Maciej Lasek w rozmowie z Radomirem Witem, reporterem TVN24, zapewnił, że "nie ma decyzji, że kasujemy projekt" Centralnego Portu Komunikacyjnego. - Projekt jest kontynuowany, on jest oczywiście optymalizowany, zgodnie z zaleceniami audytu - wyjaśnił wiceminister funduszy i polityki regionalnej.
Maciej Lasek o Centralnym Porcie Komunikacyjnym
Jak przekazał, audyty wewnętrzne i jeden zewnętrzny wpłynęły w marcu do Biura Pełnomocnika Rządu ds. CPK. Audyty "zostały poddane analizie i wiemy, że dzisiaj jednym z ważnych elementów tego projektu jest choćby przygotowanie rozwiązania pomostowego do czasu wybudowania lotniska centralnego, w realnym czasie, w realnym harmonogramie" - podkreślił Lasek.
Rozwiązaniem pomostowym jest rozbudowa Lotniska Chopina w Warszawie. Przedstawiciele Polskich Portów Lotniczych w ostatnich dniach ogłosili przebudowę terminala i płyt postojowych na stołecznym lotnisku. Inwestycja szacowana na 2,4 mld zł ma sprawić, że w połowie 2029 roku warszawski port będzie mógł obsłużyć 30 milionów pasażerów rocznie.
- Nad tym teraz pracujemy, czyli rozwiązanie pomostowe, które jest niezbędne. Nie możemy go zaniedbać - zaznaczył Maciej Lasek. W jego ocenie w przeciwnym wypadku może dojść do sytuacji, w której Polskie Linie Lotnicze LOT "nie będą miały gdzie się rozwinąć, żeby mogły przejść ze swoją flotą samolotów i swoją siatką na nowe lotnisko centralne".

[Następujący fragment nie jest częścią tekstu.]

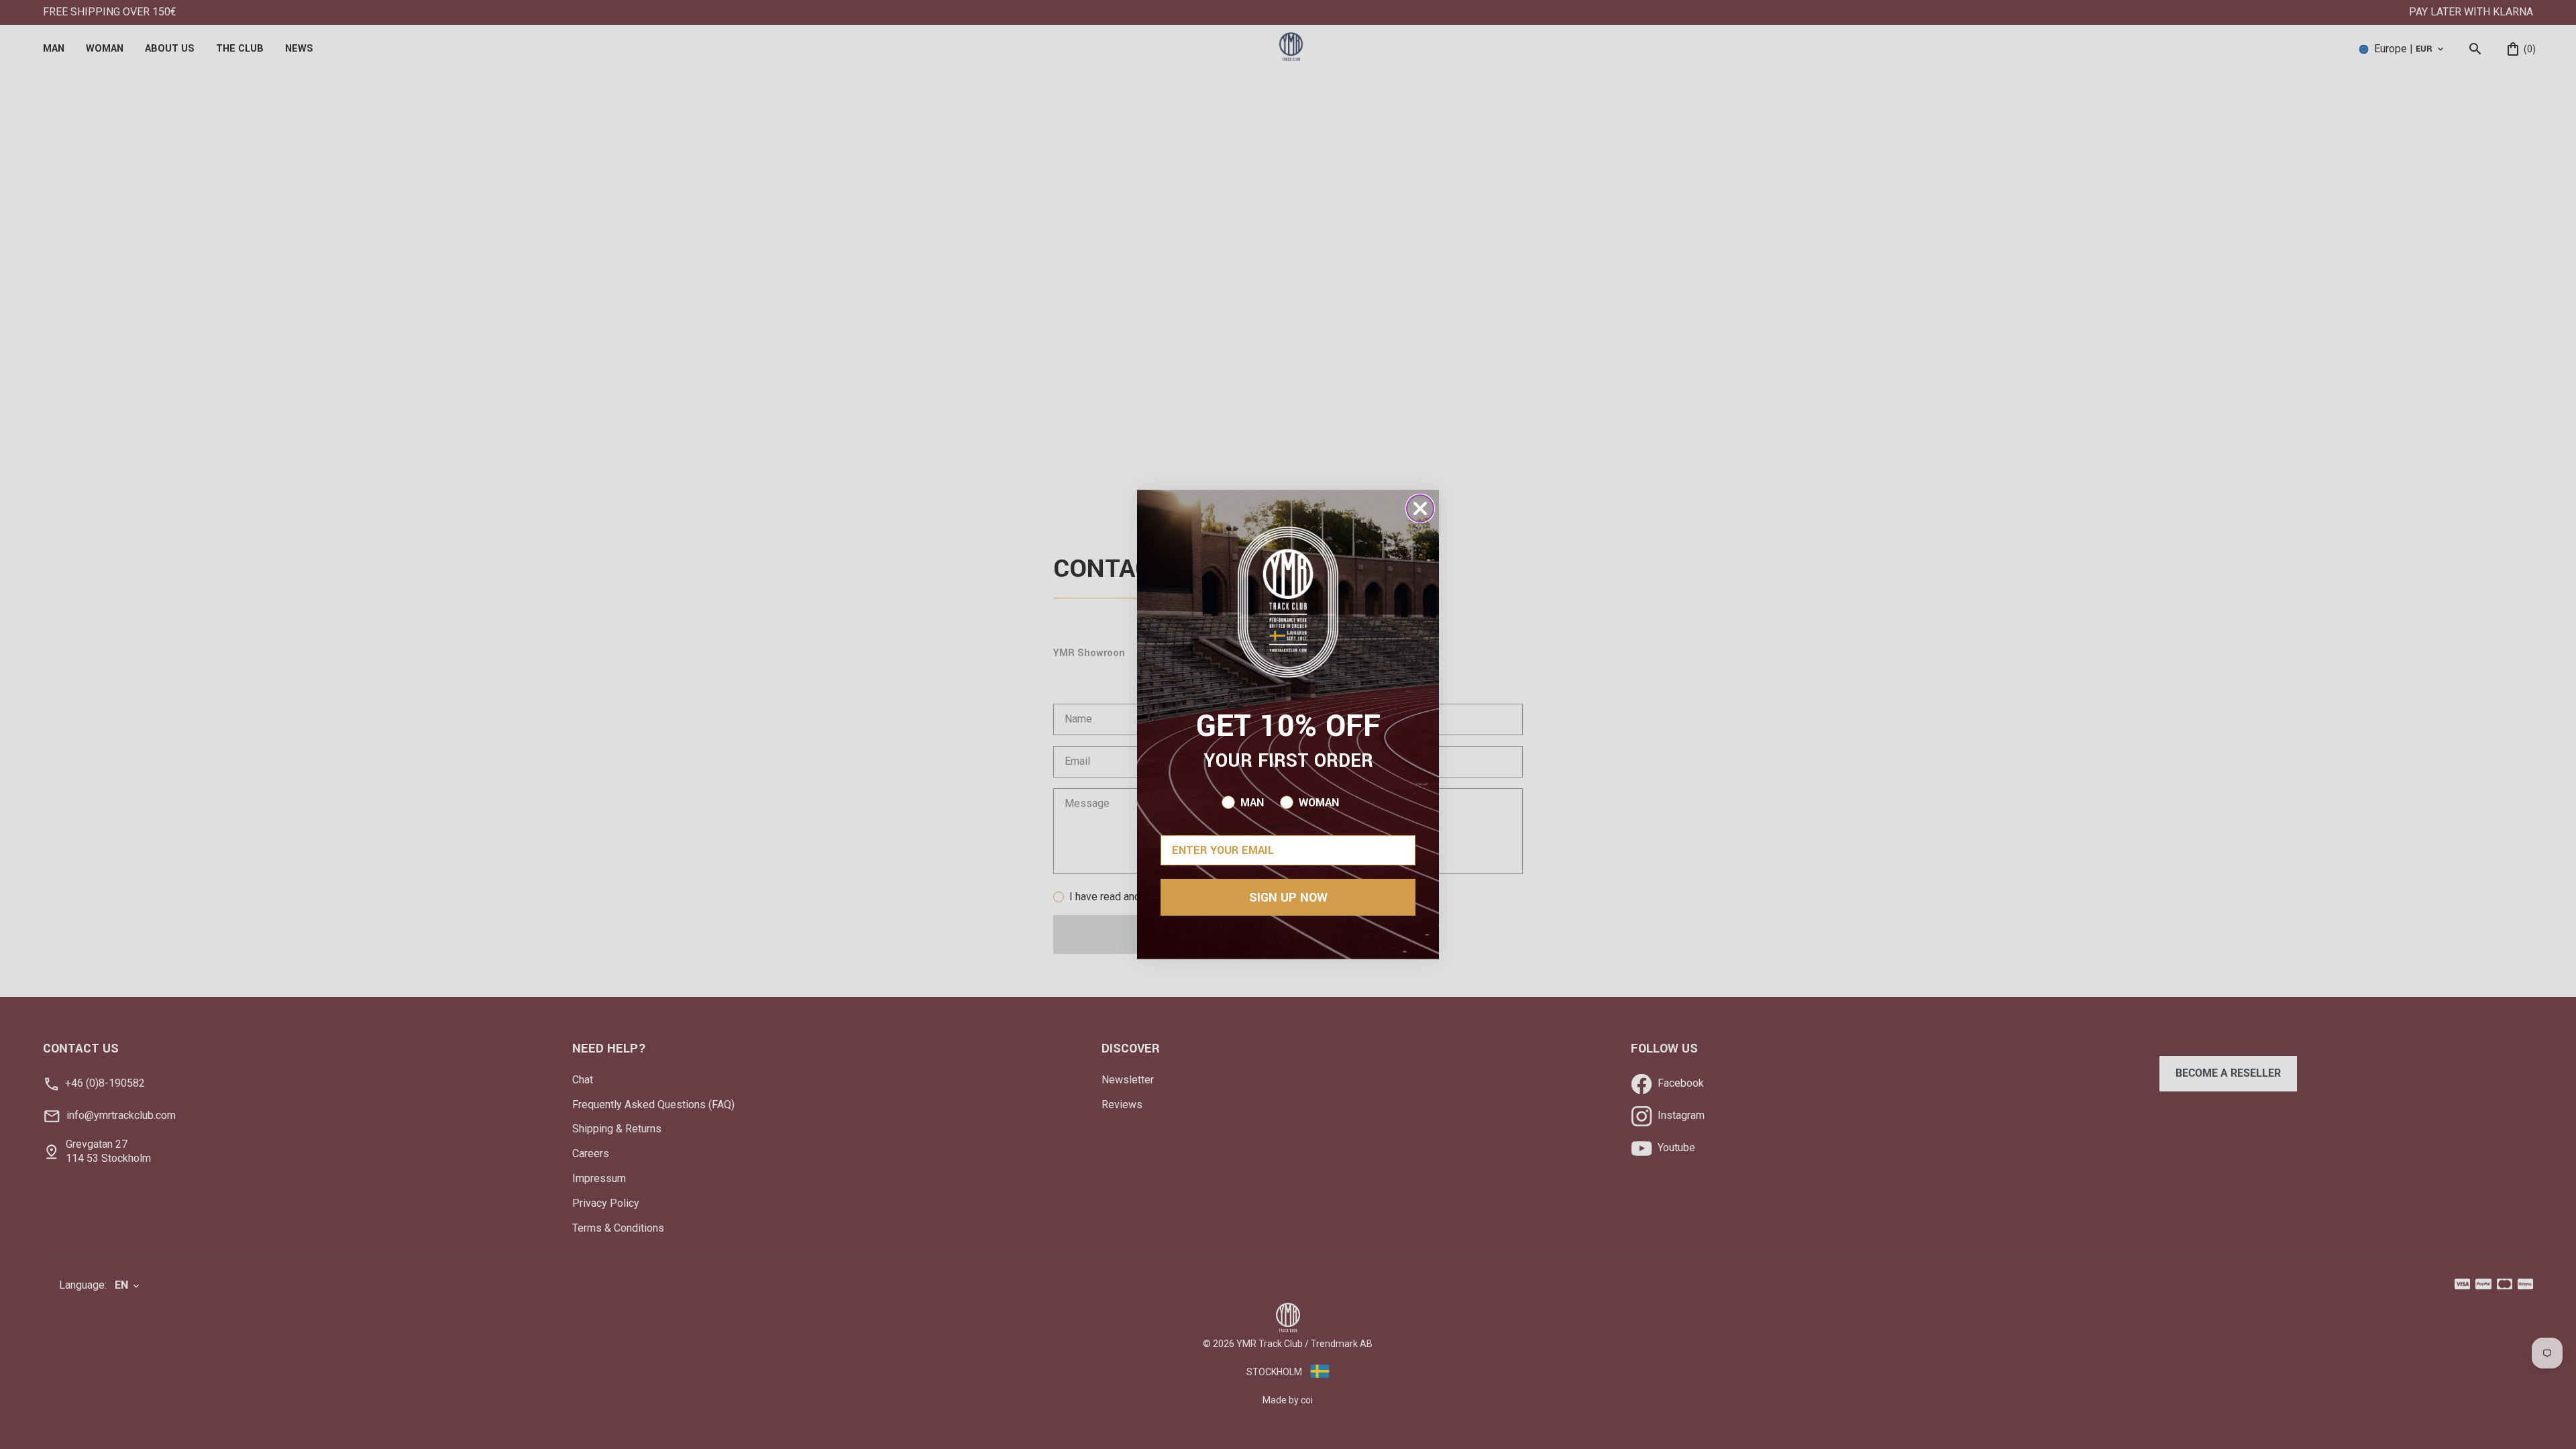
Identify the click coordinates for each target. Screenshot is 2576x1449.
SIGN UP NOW (1288, 897)
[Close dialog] (1420, 508)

- Jednocześnie kontynuujemy prace nad Centralnym Portem Komunikacyjnym, w tym również urealnieniem linii kolejowych - poinformował pełnomocnik rządu w rozmowie z TVN24. Jak dodał, specjaliści od ruchu kolejowego wskazują, że "nie wszystkie szprychy mają uzasadnienie". - Ma być nowy program budowy linii kolejowych. Myślę, że moi koledzy z Ministerstwa Infrastruktury, ale też ta część spółki CPK, która jest odpowiedzialna za budowę Kolei Dużych Prędkości, będzie to niedługo komunikowała - zapowiedział Lasek.
"Potrzebne jest nam nowe lotnisko centralne"
Wiceminister funduszy podkreślił, że "nowa infrastruktura komunikacyjna" jest potrzebna. - Nowa infrastruktura komunikacyjna, czy ona się będzie nazywała Centralny Port Komunikacyjny, czy inaczej, to nie ma znaczenia. Potrzebne są nam Koleje Dużych Prędkości, które będą pomagały przemieszczać się między dużymi miastami i potrzebne jest nam nowe lotnisko centralne i możliwości przewozowe - mówił Lasek w rozmowie z TVN24.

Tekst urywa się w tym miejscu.